··· Data provided ···
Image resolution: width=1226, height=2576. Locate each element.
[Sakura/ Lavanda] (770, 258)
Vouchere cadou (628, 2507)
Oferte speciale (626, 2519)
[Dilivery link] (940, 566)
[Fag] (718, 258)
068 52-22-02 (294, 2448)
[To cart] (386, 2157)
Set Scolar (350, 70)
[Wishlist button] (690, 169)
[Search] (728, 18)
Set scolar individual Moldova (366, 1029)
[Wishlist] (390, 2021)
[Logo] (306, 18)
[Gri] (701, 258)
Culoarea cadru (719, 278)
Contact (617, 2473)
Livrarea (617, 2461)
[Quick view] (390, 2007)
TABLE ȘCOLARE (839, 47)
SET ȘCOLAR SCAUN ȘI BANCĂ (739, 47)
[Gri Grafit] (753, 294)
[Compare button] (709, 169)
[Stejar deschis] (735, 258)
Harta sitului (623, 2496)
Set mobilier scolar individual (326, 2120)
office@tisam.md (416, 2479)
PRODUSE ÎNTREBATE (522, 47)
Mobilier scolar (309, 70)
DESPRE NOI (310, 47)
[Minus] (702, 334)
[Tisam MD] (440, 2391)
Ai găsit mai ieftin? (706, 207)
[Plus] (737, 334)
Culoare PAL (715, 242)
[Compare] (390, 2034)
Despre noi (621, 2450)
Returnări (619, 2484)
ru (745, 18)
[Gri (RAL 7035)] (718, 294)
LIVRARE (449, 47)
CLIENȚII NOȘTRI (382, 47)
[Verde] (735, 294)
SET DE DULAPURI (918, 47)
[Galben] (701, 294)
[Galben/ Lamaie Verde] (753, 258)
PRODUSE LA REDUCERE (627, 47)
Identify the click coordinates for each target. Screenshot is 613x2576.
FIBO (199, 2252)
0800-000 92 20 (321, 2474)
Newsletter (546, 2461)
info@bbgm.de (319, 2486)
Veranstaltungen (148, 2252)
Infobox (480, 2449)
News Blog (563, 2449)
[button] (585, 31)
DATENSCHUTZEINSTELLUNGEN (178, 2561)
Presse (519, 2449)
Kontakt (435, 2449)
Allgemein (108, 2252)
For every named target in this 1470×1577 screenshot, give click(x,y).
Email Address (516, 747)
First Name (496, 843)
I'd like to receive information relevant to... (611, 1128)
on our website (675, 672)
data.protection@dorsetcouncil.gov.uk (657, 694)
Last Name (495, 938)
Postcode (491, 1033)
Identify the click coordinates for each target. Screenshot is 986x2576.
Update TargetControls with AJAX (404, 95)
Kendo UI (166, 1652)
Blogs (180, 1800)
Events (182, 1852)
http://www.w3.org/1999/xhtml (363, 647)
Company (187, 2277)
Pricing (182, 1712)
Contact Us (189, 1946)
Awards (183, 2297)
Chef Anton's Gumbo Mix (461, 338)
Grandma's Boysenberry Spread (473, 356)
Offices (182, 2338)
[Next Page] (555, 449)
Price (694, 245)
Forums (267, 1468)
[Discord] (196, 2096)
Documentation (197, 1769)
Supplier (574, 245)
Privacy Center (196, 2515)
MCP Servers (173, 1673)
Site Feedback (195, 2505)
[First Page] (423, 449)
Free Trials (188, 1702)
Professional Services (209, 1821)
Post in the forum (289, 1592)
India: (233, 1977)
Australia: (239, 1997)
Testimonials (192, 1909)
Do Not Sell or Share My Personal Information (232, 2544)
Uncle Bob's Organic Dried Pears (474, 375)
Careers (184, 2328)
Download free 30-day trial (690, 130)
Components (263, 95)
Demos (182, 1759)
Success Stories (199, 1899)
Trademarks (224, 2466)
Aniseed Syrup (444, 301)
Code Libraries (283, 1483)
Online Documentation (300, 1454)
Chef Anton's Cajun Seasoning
···
Repeat word for word the lines above that run from the line containing "Oferte speciale (626, 2519)" through the line containing "[Quick view] (390, 2007)", both ends included, and nothing else.

Oferte speciale (626, 2519)
[Dilivery link] (940, 566)
[Fag] (718, 258)
068 52-22-02 (294, 2448)
[To cart] (386, 2157)
Set Scolar (350, 70)
[Wishlist button] (690, 169)
[Search] (728, 18)
Set scolar individual Moldova (366, 1029)
[Wishlist] (390, 2021)
[Logo] (306, 18)
[Gri] (701, 258)
Culoarea cadru (719, 278)
Contact (617, 2473)
Livrarea (617, 2461)
[Quick view] (390, 2007)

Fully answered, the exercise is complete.